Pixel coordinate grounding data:
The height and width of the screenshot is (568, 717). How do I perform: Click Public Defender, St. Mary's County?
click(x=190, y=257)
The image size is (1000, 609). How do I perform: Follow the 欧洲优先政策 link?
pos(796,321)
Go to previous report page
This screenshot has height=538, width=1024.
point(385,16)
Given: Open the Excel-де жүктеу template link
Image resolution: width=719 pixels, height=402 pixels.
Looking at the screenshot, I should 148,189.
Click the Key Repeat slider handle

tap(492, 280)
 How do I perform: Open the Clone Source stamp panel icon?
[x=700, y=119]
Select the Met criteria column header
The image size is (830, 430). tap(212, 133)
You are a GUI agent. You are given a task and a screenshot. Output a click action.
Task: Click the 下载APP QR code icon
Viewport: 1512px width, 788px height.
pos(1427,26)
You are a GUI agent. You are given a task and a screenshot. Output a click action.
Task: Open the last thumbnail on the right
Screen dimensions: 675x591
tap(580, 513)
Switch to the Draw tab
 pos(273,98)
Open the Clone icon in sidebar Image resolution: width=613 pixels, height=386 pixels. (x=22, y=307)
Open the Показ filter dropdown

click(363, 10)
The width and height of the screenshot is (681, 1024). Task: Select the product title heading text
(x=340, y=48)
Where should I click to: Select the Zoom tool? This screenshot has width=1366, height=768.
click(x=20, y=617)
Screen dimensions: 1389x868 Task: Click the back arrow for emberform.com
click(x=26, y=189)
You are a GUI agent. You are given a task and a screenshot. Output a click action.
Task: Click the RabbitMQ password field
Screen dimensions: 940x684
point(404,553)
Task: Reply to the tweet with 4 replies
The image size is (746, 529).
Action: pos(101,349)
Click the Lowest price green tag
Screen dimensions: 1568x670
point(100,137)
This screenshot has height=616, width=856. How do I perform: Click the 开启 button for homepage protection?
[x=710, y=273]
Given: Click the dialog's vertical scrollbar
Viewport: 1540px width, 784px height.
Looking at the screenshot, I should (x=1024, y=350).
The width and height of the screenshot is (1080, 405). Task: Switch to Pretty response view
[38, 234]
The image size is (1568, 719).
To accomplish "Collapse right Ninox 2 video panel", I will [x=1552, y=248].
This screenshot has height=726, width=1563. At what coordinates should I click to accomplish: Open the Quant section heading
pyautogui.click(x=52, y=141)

__Work required__: What is needed is a word-for-word copy of the records above, from the first line through the line that contains "Task: Click the RabbitMQ password field".

__Task result__:
The height and width of the screenshot is (568, 717). How do I perform: Click Public Defender, St. Mary's County?
click(x=190, y=257)
The image size is (1000, 609). How do I perform: Follow the 欧洲优先政策 link?
pos(796,321)
Go to previous report page
This screenshot has height=538, width=1024.
point(385,16)
Given: Open the Excel-де жүктеу template link
Image resolution: width=719 pixels, height=402 pixels.
Looking at the screenshot, I should 148,189.
Click the Key Repeat slider handle

tap(492, 280)
 How do I perform: Open the Clone Source stamp panel icon?
[x=700, y=119]
Select the Met criteria column header
The image size is (830, 430). tap(212, 133)
You are a GUI agent. You are given a task and a screenshot. Output a click action.
Task: Click the 下载APP QR code icon
Viewport: 1512px width, 788px height.
pos(1427,26)
You are a GUI agent. You are given a task and a screenshot. Output a click action.
Task: Open the last thumbnail on the right
Screen dimensions: 675x591
tap(580, 513)
Switch to the Draw tab
 pos(273,98)
Open the Clone icon in sidebar Image resolution: width=613 pixels, height=386 pixels. (x=22, y=307)
Open the Показ filter dropdown

click(363, 10)
The width and height of the screenshot is (681, 1024). Task: Select the product title heading text
(x=340, y=48)
Where should I click to: Select the Zoom tool? This screenshot has width=1366, height=768.
click(x=20, y=617)
Screen dimensions: 1389x868 Task: Click the back arrow for emberform.com
click(x=26, y=189)
You are a GUI agent. You are given a task and a screenshot. Output a click action.
Task: Click the RabbitMQ password field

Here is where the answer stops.